In Putnam v. Pere Marquette Railroad Co., 174 Mich 246, this Court, after citing Smith v. Smith, supra, as authority for the proposition that when the habendum is repugnant to the granting clause it is void, went on the say that that rule is subject to qualifications, quoting from Powers v. Hibbard, supra, the following:

“Again, where it is impossible to determine from the deed and the surrounding circumstances that the grantor intended the habendum to control, the granting words will govern; but, if it clearly appears that it was the intention of the grantor to enlarge or restrict the granting clause by the habendum, the latter must control.”

In the Putnam Case this Court also quoted with approval from Mullreed v. Thumb, 116 Mich 440, the following:

“The general rule is that the intention of the parties to an instrument is to be ascertained from a reading of the entire instrument. * * * Another rule is that a repugnancy between different clauses of the deed must be resolved in favor of the first. *6 This latter rule is usually invoked when there has been an attempt to limit the granting clause by the habendum, or where there is an attempt to except something specifically granted. This rule should be acted on only as a last resort, and generally the first inquiry is; What was the intention of the parties as expressed by the instrument?

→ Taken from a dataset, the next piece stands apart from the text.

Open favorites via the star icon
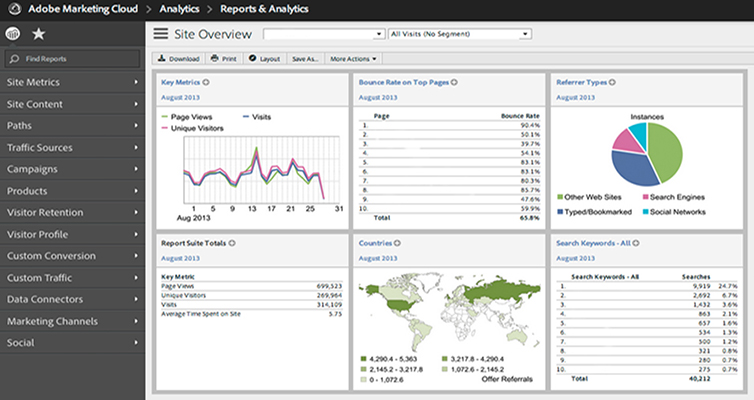This screenshot has width=754, height=400. click(38, 34)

Bassett v. Budlong, 77 Mich 338 (18 Am St Rep 404). It is true that courts have in some cases subordinated this rule of construction to that which gives preference to the first expression of the grantor, and have done so in some cases at the expense of sacrificing the intent of the parties as plainly expressed. * * * This Court has, however, not so applied this latter rule as to subvert the intent of the parties, when plainly expressed.”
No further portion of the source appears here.